START Exercise input

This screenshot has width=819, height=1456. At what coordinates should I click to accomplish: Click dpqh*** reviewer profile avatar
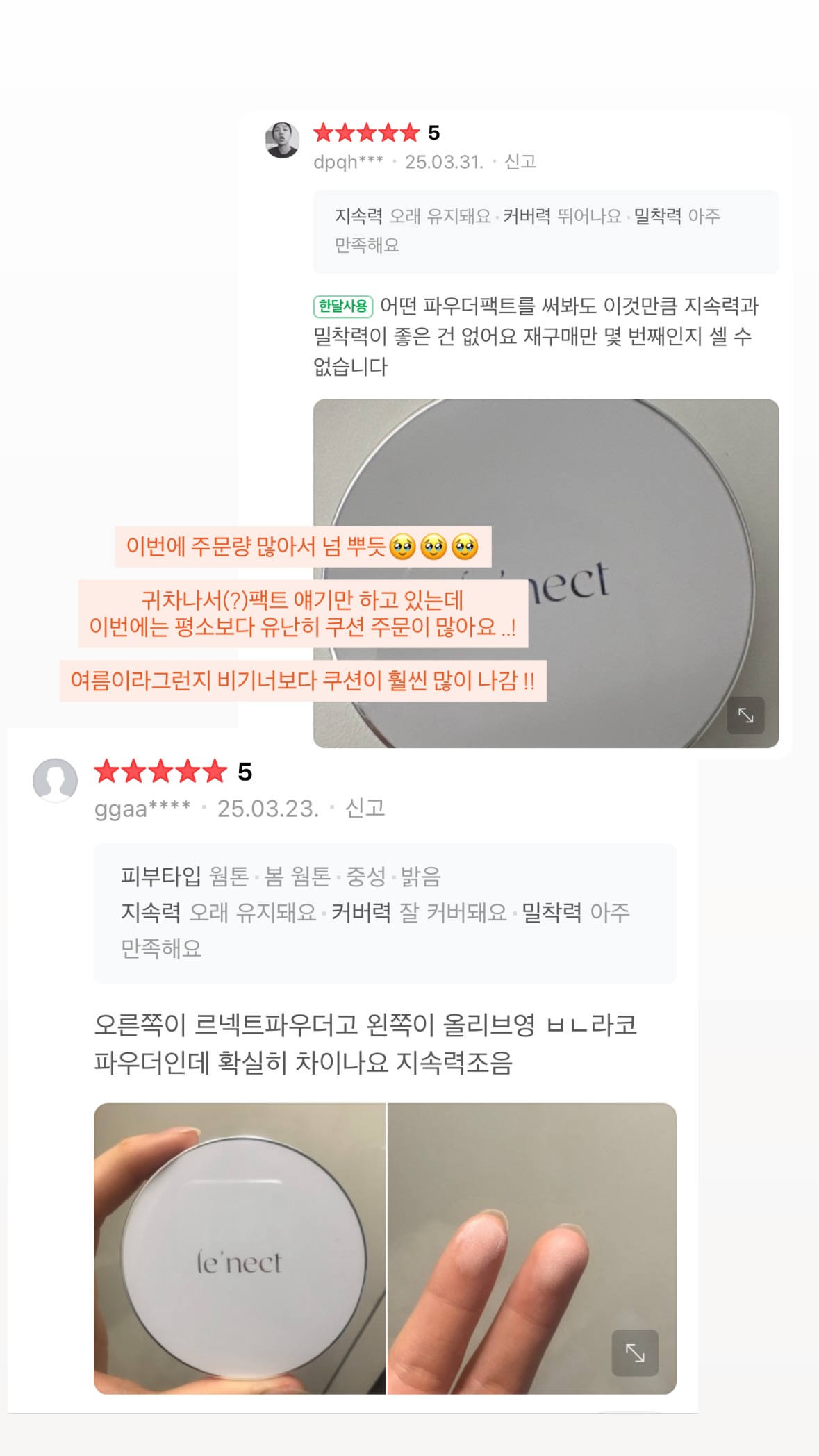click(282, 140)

END Exercise input
START Exercise input

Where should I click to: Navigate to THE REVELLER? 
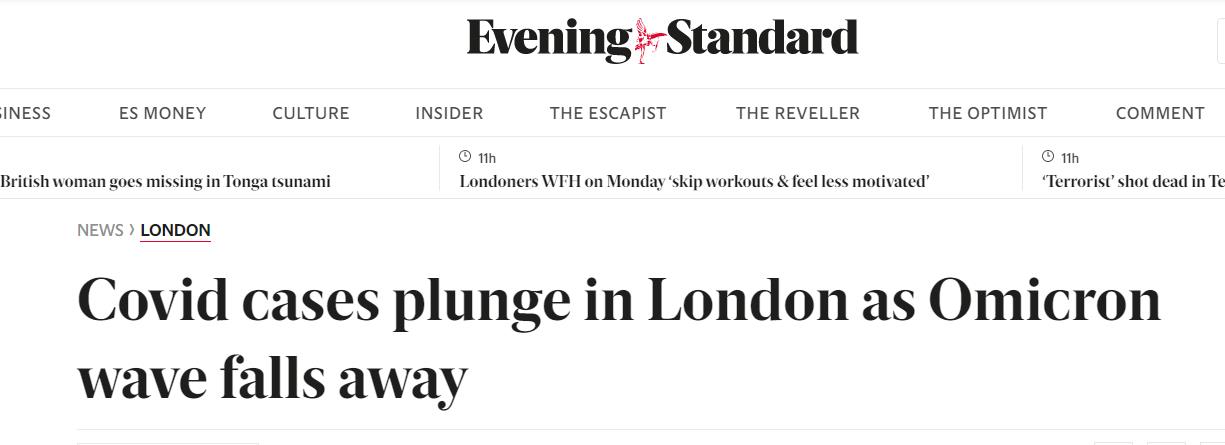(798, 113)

END Exercise input
START Exercise input

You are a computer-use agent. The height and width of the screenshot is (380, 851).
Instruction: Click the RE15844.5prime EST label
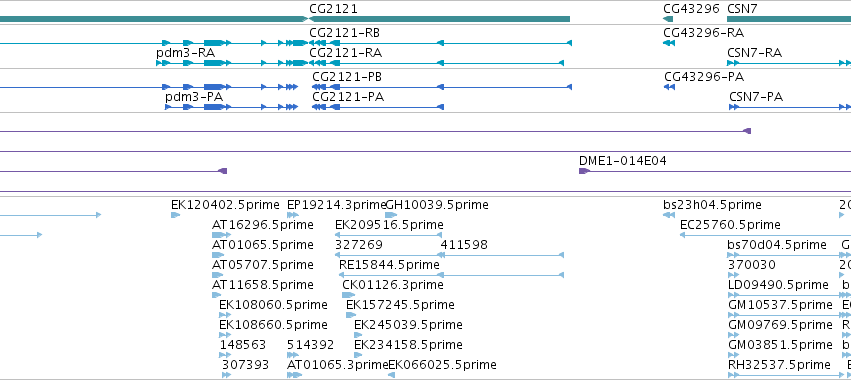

END Exercise input

### [What needs to be done]
Scan the entries above for the line containing "You are a computer-use", and copy it and all lines after it exactly, down to and including the line containing "Instruction: Click the".

### [Task solution]
You are a computer-use agent. The height and width of the screenshot is (380, 851).
Instruction: Click the RE15844.5prime EST label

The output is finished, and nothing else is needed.